Ehab Meselhe, Ph.D.

Ehab Meselhe, Ph.D., P.E., has more than 25 years of experience researching coastal wetland hydrology, sediment transport, and computer modeling of coastal wetland, estuarine, and riverine systems. He worked as an educator, researcher, and practitioner with extensive experience working with academic institutions, government agencies, and the private sector.

David Baker

David Baker grew up in uptown New Orleans and went to Lusher elementary and McMain magnet High School.  Baker studied botany under Dr. Bill Platt at LSU and went on to study the impacts of Hurricane Andrew on Everglades National Park and LSU’s Ben Hur Woods, a bottomland hardwood forest.  While working in the park Baker learned the trade of Wild land/Prescribed firefighting.  Following his time at LSU he worked at the Louisiana Nature Conservancy as the Louisiana State Land Steward, managing and burning 16 nature preserves in Louisiana.

Cammie Hill-Prewitt

Before moving to New Orleans to pursue a Masters degree in Art History at Tulane, Residency Coordinator Cammie Hill-Prewitt was the Program Manager of a non-profit organization in San Francisco working with emerging visual artists. Passionate about the arts, she has worked in non-profits for more than fifteen years. She started working at A Studio in the Woods in 2007 and enjoys finding new ways to bring the arts to the Greater New Orleans community and to students of all ages.

Ama Rogan

Ama Rogan is the Managing Director of A Studio in the Woods at Tulane University, an artist-in-residency facility centered on creative and innovative responses to environmental and social themes. Rogan earned a BFA in Painting from the Rhode Island School of Design in 1988 and had a professional art practice until 2000 working in a variety of media including printmaking, ceramics and mixed media.

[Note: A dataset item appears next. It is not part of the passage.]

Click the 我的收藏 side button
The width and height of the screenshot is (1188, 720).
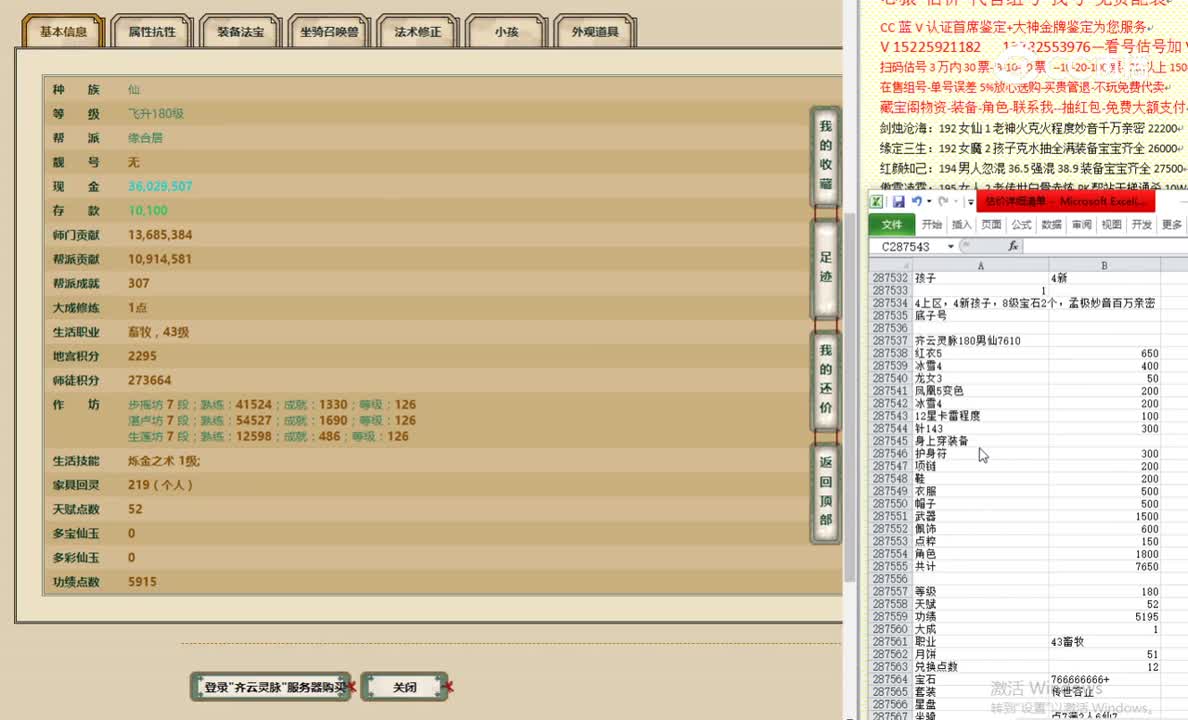[825, 154]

In 2001 she joined the fledgling Board of Friends of A Studio in the Woods and founded the Program committee that oversaw the development of the Studio signature residency program.

Joshua A. Lewis, PhD

Joshua Lewis is a research associate professor and research director at the Tulane ByWater Institute. He has previously held appointments at the Stockholm Resilience Centre and the Swedish Royal Institute of Technology. Josh’s research focuses on the role of water infrastructure in shaping ecological conditions in urban and other human-dominated environments. His research and community engagement seeks ecologically appropriate and socially equitable responses to water and ecosystem management dilemmas.

Amy E. Lesen, PhD

Amy E. Lesen is an associate professor in the Minority Health and Health Disparities Research Center at Dillard University and Research Associate Professor at the Tulane ByWater Institute at Tulane University in New Orleans. Lesen works on the coast and in urban estuaries. The overarching theme of her work is the interrelatedness between environmental and human social dynamics in coastal cities and coastal communities, and how those systems are influenced by climate and environmental change. Most of her current work focuses in New Orleans, Southeastern Louisiana, and the Gulf Coast.